How Biomass Electricity Is Counted in Carbon Accounting

Background briefing for the Week 3 assumption audit exercise.


The rule

Under international carbon accounting rules (the UNFCCC framework), CO₂ released when biomass is burned for electricity is counted as zero.

This is not a measurement. It is an accounting convention. The chimney at a biomass power station releases real CO₂ — roughly 330 kg per MWh, comparable to coal. But the accounting rules assign this a value of zero.

The reasoning

The logic behind the rule is a carbon cycle argument:

  1. Trees absorb CO₂ from the atmosphere as they grow.
  2. When the wood is burned, that CO₂ is released back.
  3. New trees grow in their place and reabsorb the CO₂.
  4. Over a full cycle, the net emission is zero.

Therefore — the argument goes — biomass is carbon-neutral, and the emissions from burning it do not need to be counted in national greenhouse gas inventories.

Where the rule applies

The UK follows this framework. Biomass electricity (mainly wood pellets burned at Drax power station in North Yorkshire) is classified as renewable and zero-carbon in official energy statistics.

In 2024, bioenergy accounted for roughly 40 TWh of UK electricity generation — about 14% of the total. Under the accounting rules, none of the CO₂ from burning this fuel appears in the UK’s reported emissions.

What the accounting includes and excludes

Included in “zero” Not included in “zero”
CO₂ absorbed by trees during growth Time delay before regrowth absorbs the CO₂
CO₂ released at the power station chimney CO₂ from harvesting, chipping, and drying the wood
CO₂ from shipping pellets across the Atlantic
CO₂ from processing raw wood into pellets
Changes to the forest’s ability to absorb carbon if it is not replanted
Differences between fast-growing plantations and natural forest

Key numbers

Stage Approximate CO₂ (kg per MWh)
Combustion (what the chimney releases) 330
Harvesting + processing + drying 30–50
Ocean shipping (US East Coast → UK) 15–25
Total lifecycle estimate 390–400
Official accounting value 0

For comparison: coal ≈ 910 kg/MWh; gas ≈ 360 kg/MWh; wind ≈ 11 kg/MWh (lifecycle).

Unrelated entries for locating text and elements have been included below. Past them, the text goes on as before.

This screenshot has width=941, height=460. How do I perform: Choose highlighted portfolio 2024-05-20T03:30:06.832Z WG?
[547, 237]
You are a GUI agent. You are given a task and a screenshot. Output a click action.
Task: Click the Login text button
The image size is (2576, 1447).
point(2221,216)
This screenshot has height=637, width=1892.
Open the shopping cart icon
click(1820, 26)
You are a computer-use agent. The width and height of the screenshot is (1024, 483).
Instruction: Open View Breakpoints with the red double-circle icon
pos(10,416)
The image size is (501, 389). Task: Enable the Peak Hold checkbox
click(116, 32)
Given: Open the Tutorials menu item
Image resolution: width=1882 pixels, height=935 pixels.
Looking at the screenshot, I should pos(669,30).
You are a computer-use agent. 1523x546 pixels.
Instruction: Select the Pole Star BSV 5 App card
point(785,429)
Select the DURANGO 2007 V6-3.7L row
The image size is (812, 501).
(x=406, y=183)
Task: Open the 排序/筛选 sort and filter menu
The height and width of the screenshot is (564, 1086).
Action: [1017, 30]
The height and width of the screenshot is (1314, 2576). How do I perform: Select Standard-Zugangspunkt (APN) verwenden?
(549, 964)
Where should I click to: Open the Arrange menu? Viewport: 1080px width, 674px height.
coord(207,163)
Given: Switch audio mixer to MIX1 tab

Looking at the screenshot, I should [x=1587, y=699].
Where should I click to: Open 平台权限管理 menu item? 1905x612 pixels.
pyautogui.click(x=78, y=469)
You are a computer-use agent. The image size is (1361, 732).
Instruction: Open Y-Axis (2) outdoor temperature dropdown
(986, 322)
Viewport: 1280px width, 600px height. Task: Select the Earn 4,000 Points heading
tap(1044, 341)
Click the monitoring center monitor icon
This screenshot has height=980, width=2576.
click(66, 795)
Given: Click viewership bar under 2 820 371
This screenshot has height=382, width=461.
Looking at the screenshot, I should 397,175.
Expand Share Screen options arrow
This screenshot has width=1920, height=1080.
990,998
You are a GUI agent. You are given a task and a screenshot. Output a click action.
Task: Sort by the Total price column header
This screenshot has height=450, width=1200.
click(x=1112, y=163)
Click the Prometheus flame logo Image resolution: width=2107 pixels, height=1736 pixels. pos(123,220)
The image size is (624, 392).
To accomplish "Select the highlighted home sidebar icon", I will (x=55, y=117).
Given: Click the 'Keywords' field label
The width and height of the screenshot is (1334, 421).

The carbon payback question

Even if new trees are planted, they take decades to reabsorb the CO₂ released at combustion. Estimates of this “payback period” vary widely:

  • Managed fast-growing plantation (SE United States): 20–40 years
  • Natural hardwood forest: 40–100+ years
  • If the forest is not replanted: payback is never achieved

The UK’s net zero target is 2050 — roughly 25 years away. If the carbon payback takes 40–100 years, biomass burned today will not be carbon-neutral within the policy-relevant timescale.


Your task

Work in pairs. Using this summary:

  1. List the assumptions the “zero at combustion” accounting rule makes. (Aim for at least five.)

  2. For each assumption, ask: Is this testable? What evidence would challenge it?

  3. Which assumptions, if wrong, would most change the conclusion? Rank your top three.

You will use these answers in the application session, where you’ll test what happens when the assumptions change.